Due Date - Cinema Review

'the only elements that prevent this from turning into a high-school comedy are the age of the leads and the absence of Jason Biggs'

In a first half which sees lead duo Peter (Robert Downey Jr) and Ethan (Zach Galifianakis) end up in such 'hilarious' scrapes as being beaten up by a wheelchair-bound army veteran and suffer accusations of terrorism whilst on board a pan-American flight, Due Date heads down the road of being distinctly unfunny or borderline offensive, dependant on your own personal comedy boundaries. Scenes that should, for the un-offended, register a shocked giggle, fail to ignite and waste opportunities of genuine comedy as director/co-writer Todd Phillips limps along to an overwrought and over-long stop off in a rest area.

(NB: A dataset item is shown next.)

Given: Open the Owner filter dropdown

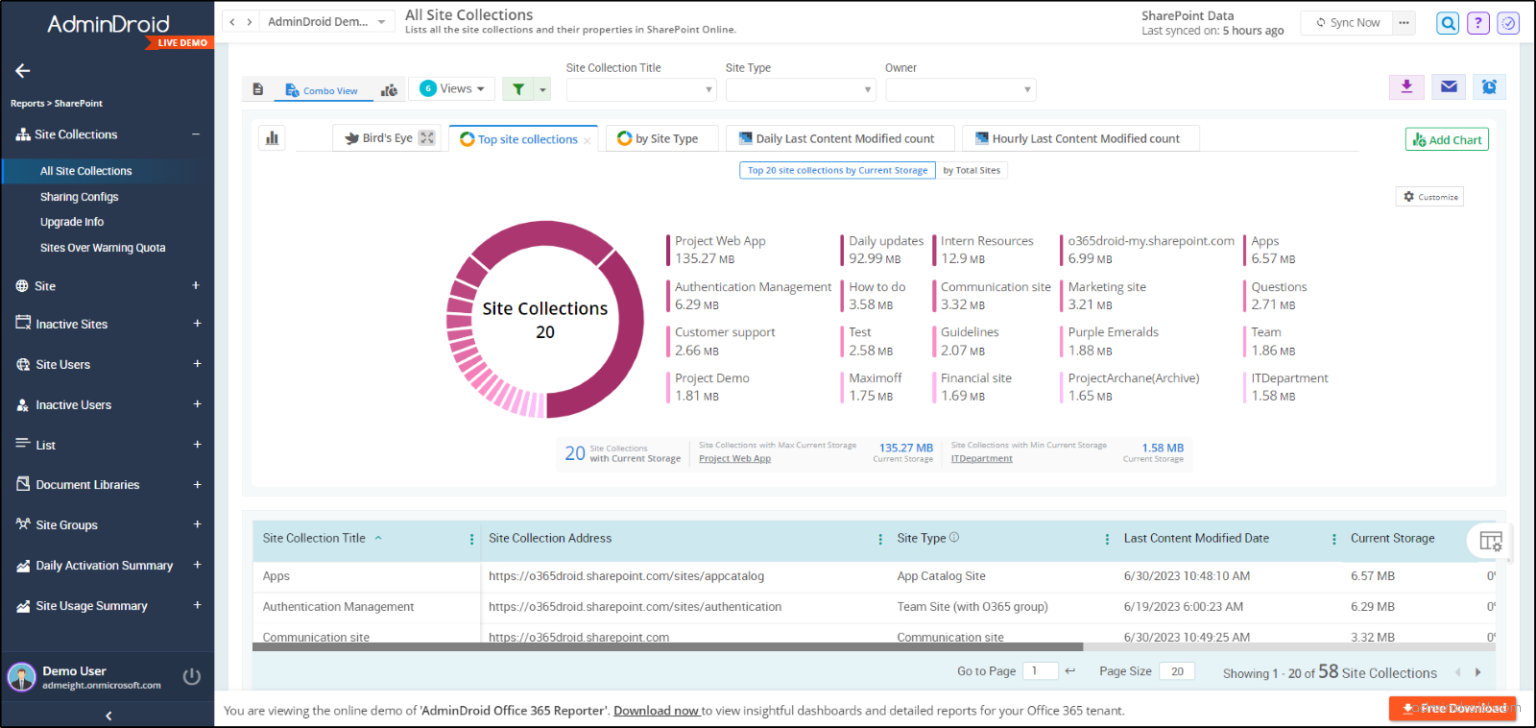Looking at the screenshot, I should pos(960,89).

Come the morning though, now about halfway through the lead's road trip from Atlanta to Los Angeles, the film suddenly picks up with one of two unexpected and substantial set pieces that bring the film to life with a swift kick to its funny bone. The obvious comparisons with Planes, Trains & Automobiles ring true on a plot level but this feels much more frat pack, much more Road Trip (which Phillips, it may surprise some to discover, also wrote and directed), than John Hughes' film and the only elements that prevent this from turning into a high-school comedy are the age of the leads and the absence of Jason Biggs.

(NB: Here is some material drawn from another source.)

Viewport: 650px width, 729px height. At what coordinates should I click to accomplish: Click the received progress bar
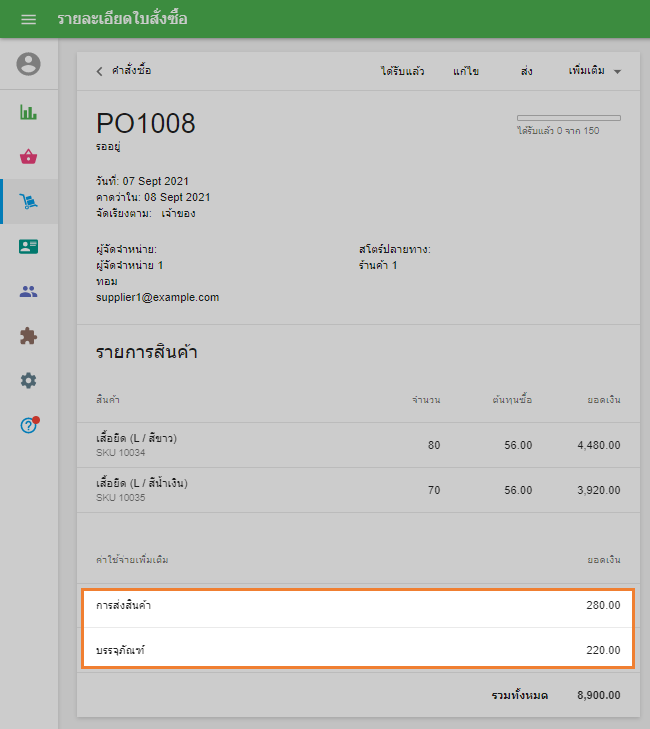568,118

Which means that the scenes of ridiculous naivety and, on a more base level, inadvertent drug abuse, are all present and correct, portrayed much more satisfyingly by the experienced Downey Jr and Galifianakis than a cast of anonymous youngsters could ever manage. The increasingly outlandish scenarios, with Ethan's lack of intelligence constantly frustrating short-fused architect Peter, build to a predictable, satisfying and sudden end that is further embellished by the brief appearance earlier on of Jamie Foxx, whose presence adds an extra and very welcome layer to proceedings.

Phillips' script though, continually lets the director and stars down and both Galifianakis and Downey Jr frequently feel like they're either under-scripted or underplaying their roles in a subdued manner which doesn't fit the material. With Hollywood's hottest comedy director, a rising comedy star and one of its hottest talents all present, Due Date feels like it should be much more praiseworthy, and funny, that it actually is and the lack of laughs in the very final scene, which brings in a different property altogether, are indicative of its somewhat stunted stab at mainstream comedy.

Look further...

'Due Date has two one-note, ignorant, self-involved travellers that annoy each other (and sometimes the audience) and yet want us to state that all is forgiven because the reason for their travels are noble' - The Afrofilmviewer


  1. I've not been much of a fan of Todd Phillips work up until now, and I recognize I'm in the minority on that. My main concern and reason for avoiding this film is too much advertising. I need some separating between the constant onslaught of ads and the film so I can actually enjoy the jokes in proper context.

    Out of curiosity is the movie heavy on 'stoner'/drug moments? I seldom find them very amusing so the less the better in my opinion.

    Nice review :)

  2. good review! in my opnion this movie coudln't have been saved unless a through script facelift was performed.

  3. Uni - I remember you not liking THE HANGOVER which I did think was a successful comedy but there are films in his back catalog that I don't like either.

    Without ruining too much there are a few little bits involving Galifianakis and there's one 'trip' segment of, at most, 5mins or so. It's not significant and the fact that it involves RDJ does make it slightly funnier than usual.

    Candice - the script is definitely not as sharp as it should be. I expected more zingy one-liners, especially from RDJ and too often Phillips resorts to just having him swear at Galifianakis. Thanks for the compliment!